Collected data entries:

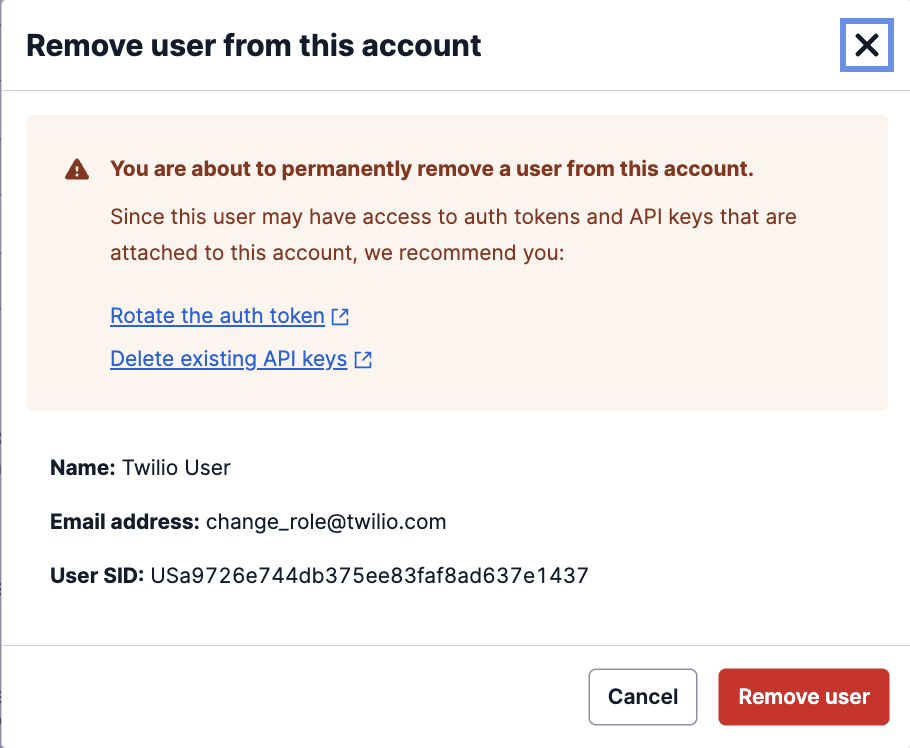Viewport: 910px width, 748px height.
Task: Click the User SID label
Action: pyautogui.click(x=97, y=576)
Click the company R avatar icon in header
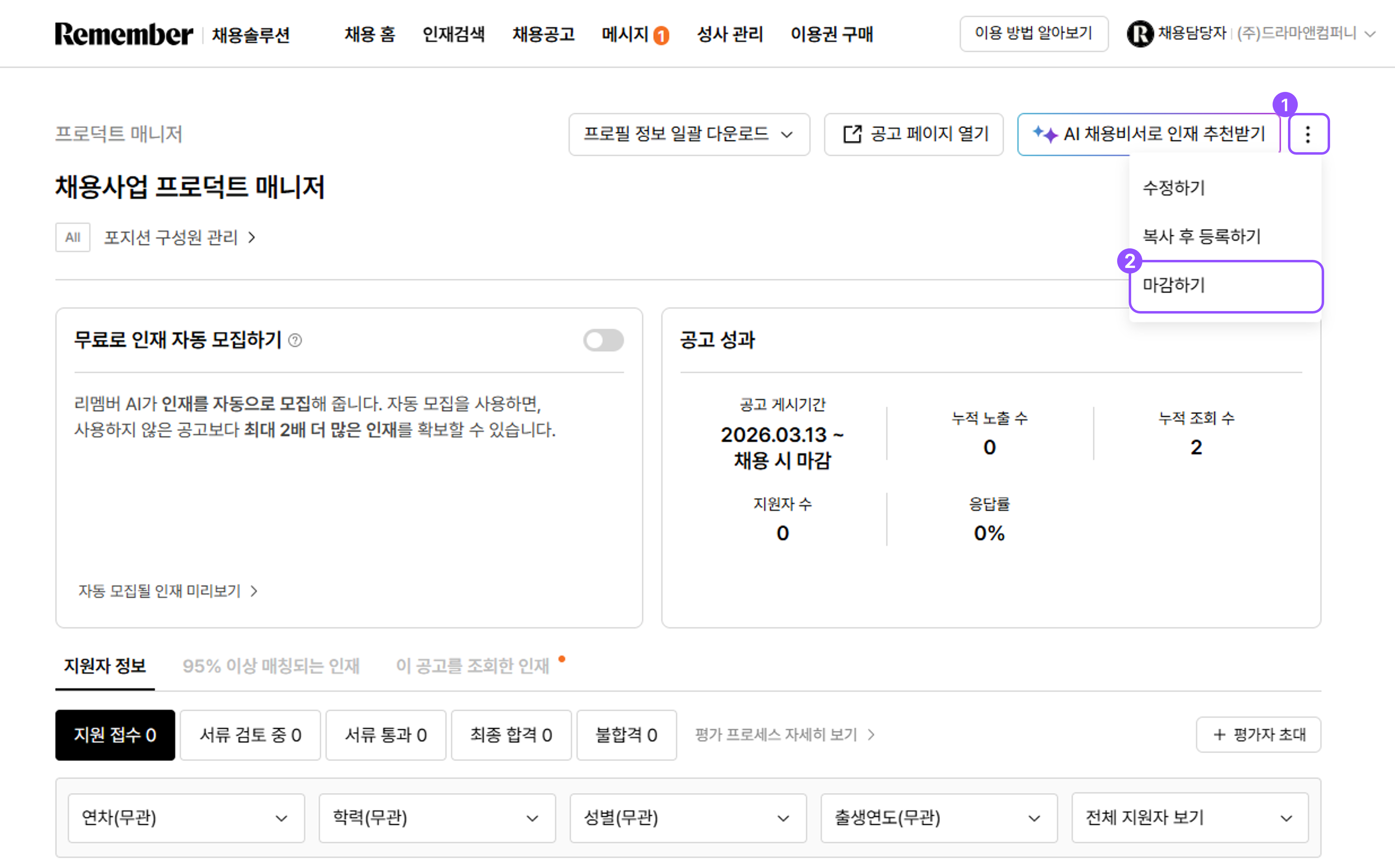The width and height of the screenshot is (1395, 868). 1140,33
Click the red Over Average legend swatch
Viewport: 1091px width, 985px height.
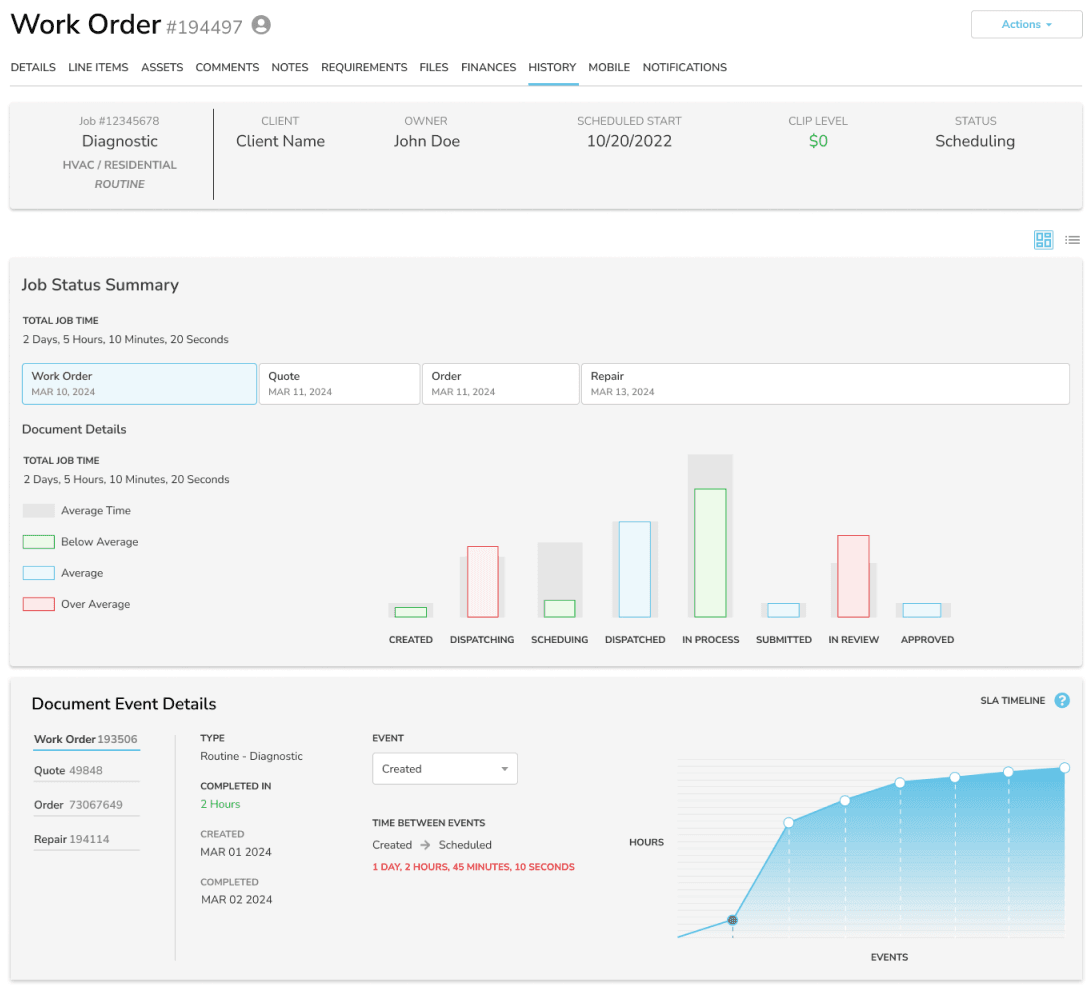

### Exercise directions
Copy the records above word for word, leaving out the pictures.

### Result of the exercise
Viewport: 910px width, 748px height.
Task: Click the User SID label
Action: pyautogui.click(x=97, y=576)
Click the company R avatar icon in header
The width and height of the screenshot is (1395, 868). 1140,33
Click the red Over Average legend swatch
Viewport: 1091px width, 985px height.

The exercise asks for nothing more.